Convocado pelo Mestre, o povo, reunido com ele no mosteiro de São Domingos, depois de se prontificar a servi-lo com tudo o que tinha e até a morrer por ele, propõe que desempenhe o cargo de Regedor e Defensor dos Reinos de Portugal e do Algarve, e ele aceita.

Como nessa reunião, que deu lugar à eleição, não estavam presentes muitos cidadãos honrados, os mais ricos da cidade, os proprietários, os mercadores e principais decisores da administração urbana, são convocados no dia seguinte, à Câmara do Concelho, para ratificá-la.

Diante dos convocados, o Mestre transmite-lhes que no dia anterior, por decisão do povo miúdo, tinha aceitado e havia sido eleito Regedor e Defensor dos Reinos. Solicitava-lhes apenas a sua confirmação ou rejeição.

Apanhados de surpresa, cochicham uns com os outros, sem se atreverem a responder, não apenas porque estava em causa a defesa dos seus cabedais ou por terem dúvida em relação à vitória do movimento, mas porque se haviam empenhado na citada embaixada e também por não saberem, ao certo, quais as contrapartidas negociadas pelo Mestre, em troca da eleição feita no dia anterior, sob forte pressão popular.

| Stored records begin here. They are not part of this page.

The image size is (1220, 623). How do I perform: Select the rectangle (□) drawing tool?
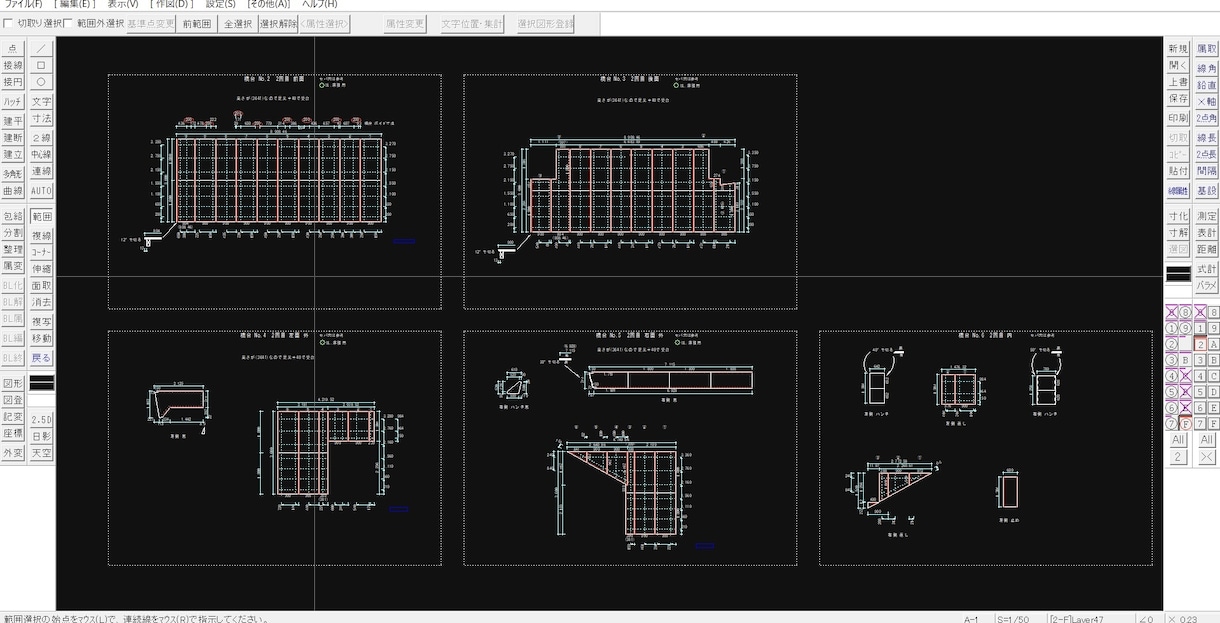point(41,65)
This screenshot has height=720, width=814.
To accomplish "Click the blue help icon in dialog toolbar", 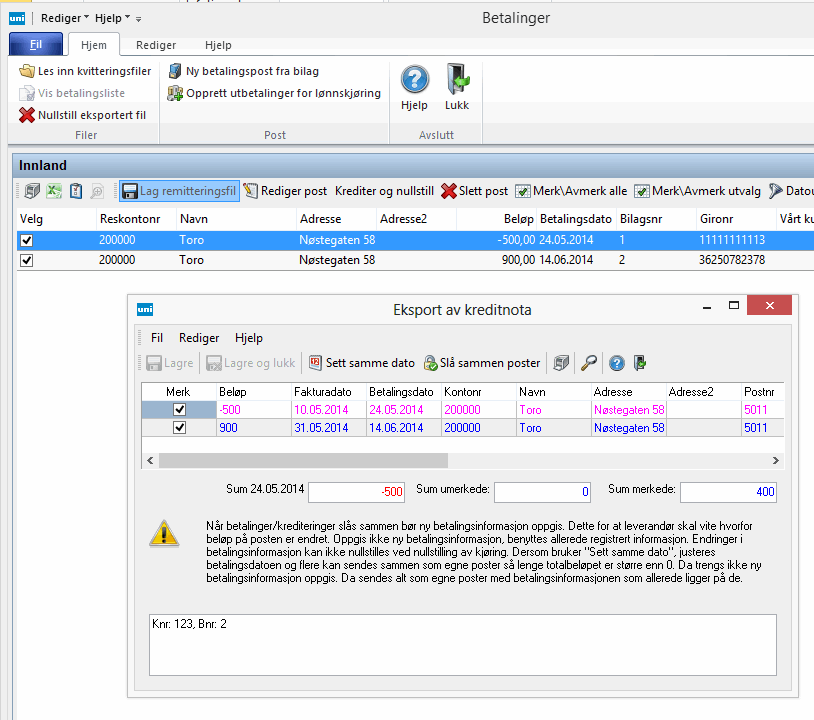I will [x=617, y=363].
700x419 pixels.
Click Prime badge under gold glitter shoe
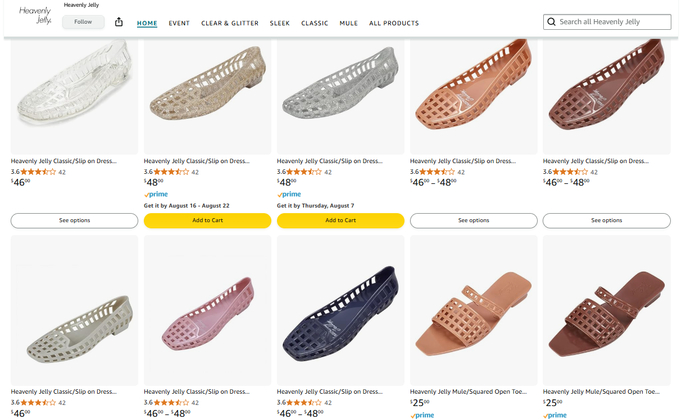[x=156, y=194]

Continuavam também expectantes e sem replicar por quererem actuar em função da resposta da rainha mas, naquela sala de autêntico juízo final, viam-se confrontados com um dilema gravíssimo: ou aderiam ao movimento revolucionário e ratificavam a eleição, assumindo todas as consequências conflituosas com o acordo estabelecido ou em vias de ser assinado em Alenquer, ou continuavam a persistir na indecisão, sujeitando-se às resoluções hostis da população que, perigosamente, os envolvia. Daí a indecisão.

É neste momento dramático que o tanoeiro Afonso Anes Penedo, farto pela demora, tornou a pôr a mão na espada e ameaçou, tendo sido apoiado e secundado pelo povo: "eu em esta cousa nom tenho mais avemtuirado que esta garganta; e quem isto nom quiser outorgar, logo ha mester que o pague pella sua, amte que daqui saya" (Fernão Lopes, Crónica delRei dom João I da boa memória, Parte Primeira, Imprensa Nacional-Casa da Moeda, Lisboa, 1977, p. 48).

Perante o alvoroço popular, não tendo outra alternativa, os interpelados outorgarem, por escrito, tudo aquilo que na véspera tinha sido prometido.

Foi assim, sob forte coacção e ameaça de morte, que a eleição de D. João, Mestre de Avis, como Regedor e Defensor dos Reinos de Portugal e do

Algarve, foi ratificada pela elite citadina no plenário da Câmara do Concelho de Lisboa.

Terá o Mestre sido obrigado a pagar um preço elevado pela sua eleição?

Historiador

O autor escreve de acordo com a antiga ortografia.